** Start Records for this task **
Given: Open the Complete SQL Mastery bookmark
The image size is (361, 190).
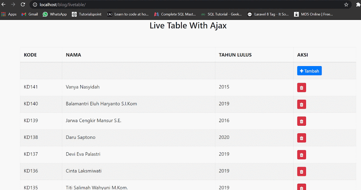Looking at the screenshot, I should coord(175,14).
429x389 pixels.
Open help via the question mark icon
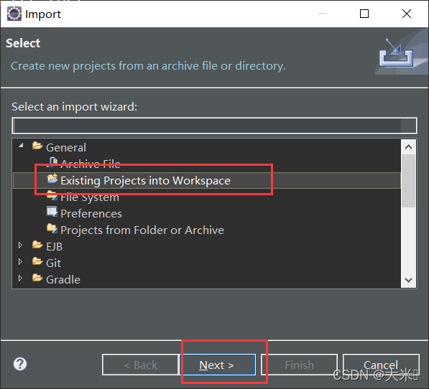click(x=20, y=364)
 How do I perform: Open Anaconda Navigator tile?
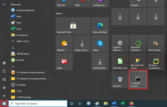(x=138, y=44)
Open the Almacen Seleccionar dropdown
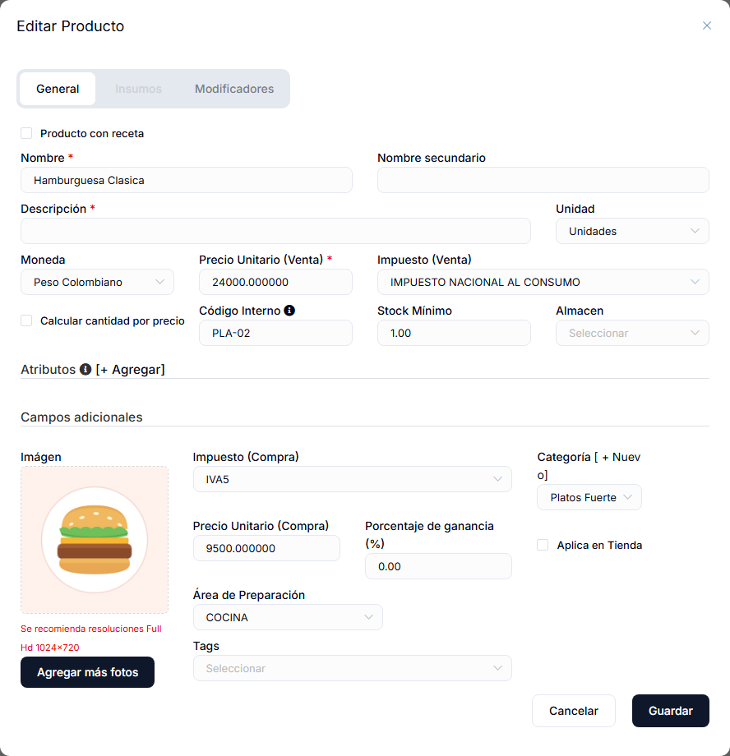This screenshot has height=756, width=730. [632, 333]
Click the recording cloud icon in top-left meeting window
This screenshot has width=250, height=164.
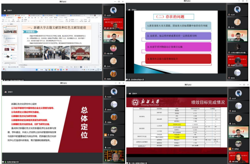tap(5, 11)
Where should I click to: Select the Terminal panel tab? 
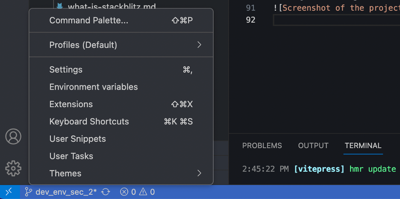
** End Records for this task **
** Start Records for this task **
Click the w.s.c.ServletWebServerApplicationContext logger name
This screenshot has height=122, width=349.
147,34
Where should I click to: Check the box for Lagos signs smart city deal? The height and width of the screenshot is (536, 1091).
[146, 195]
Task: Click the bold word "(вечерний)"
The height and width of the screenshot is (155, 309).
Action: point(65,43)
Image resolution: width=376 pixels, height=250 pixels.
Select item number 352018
** End Records for this task **
** Start Records for this task **
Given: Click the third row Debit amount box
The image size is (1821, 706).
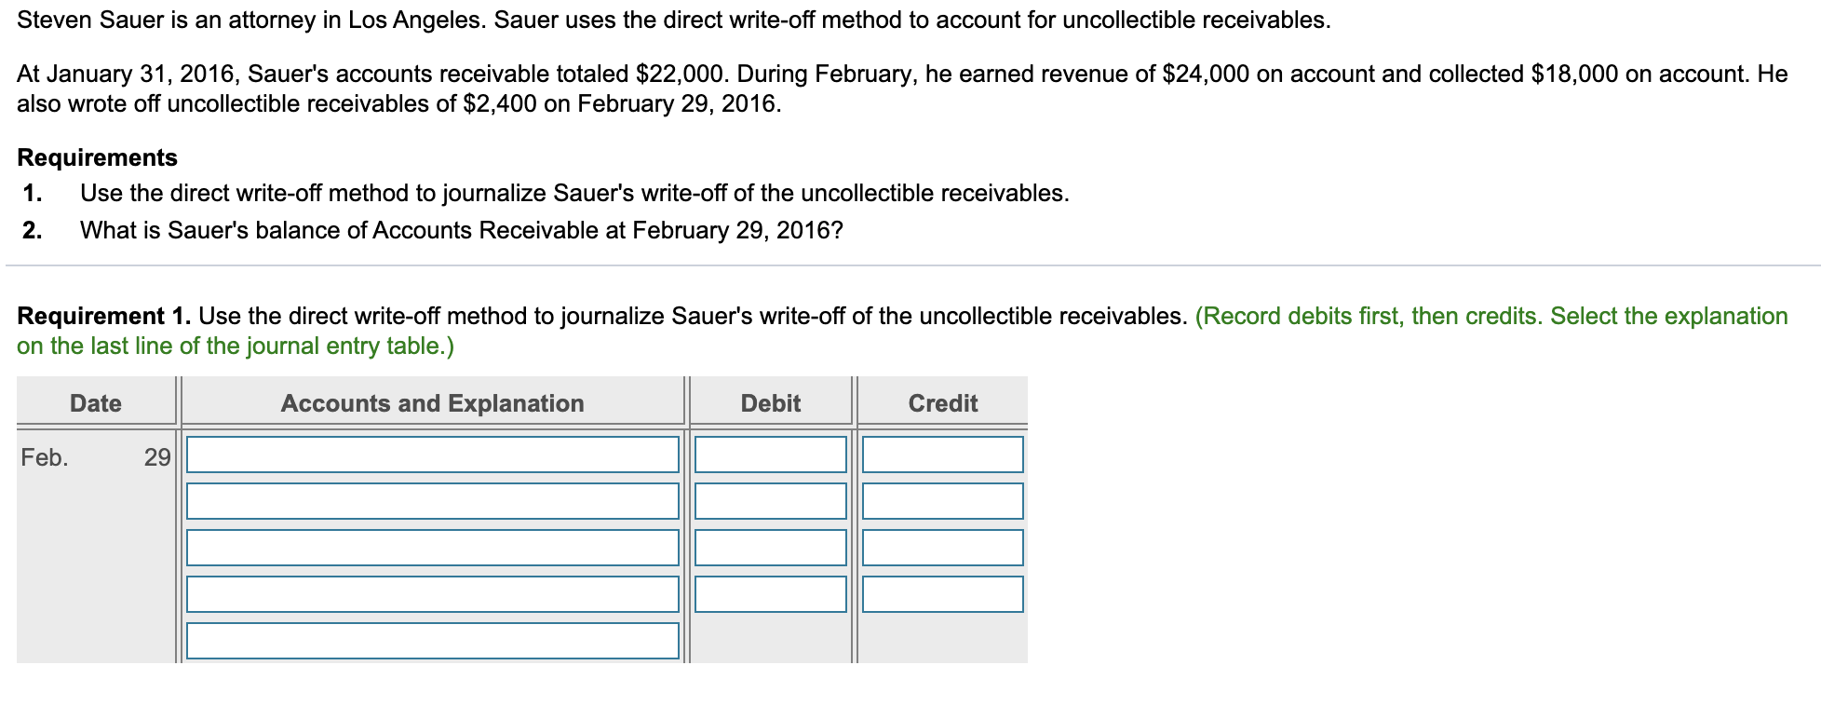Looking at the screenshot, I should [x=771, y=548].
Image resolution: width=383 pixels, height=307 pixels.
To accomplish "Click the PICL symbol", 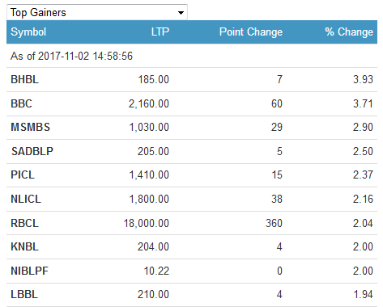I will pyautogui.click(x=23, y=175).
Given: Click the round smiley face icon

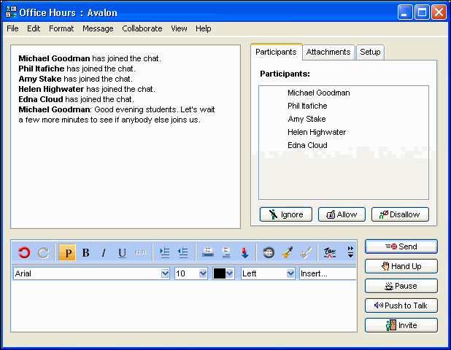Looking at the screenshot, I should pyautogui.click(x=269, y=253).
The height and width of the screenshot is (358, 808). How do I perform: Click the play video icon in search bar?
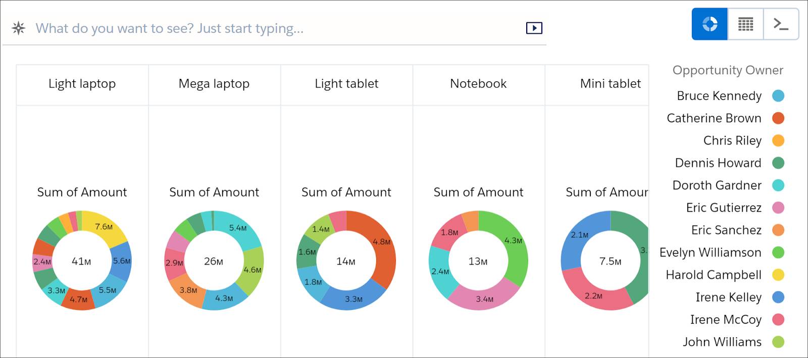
** End Records for this task **
§ **What you need to do**
Format the lines from the one containing "Given: Click the round smiley face icon" through the one containing "The height and width of the screenshot is (358, 808).", inclusive, as a numbered list, omitting blank lines and leaving out the pictures.

§ **Task answer**
1. Given: Click the round smiley face icon
2. Looking at the screenshot, I should pyautogui.click(x=269, y=253).
3. The height and width of the screenshot is (358, 808). How do I perform: Click the play video icon in search bar?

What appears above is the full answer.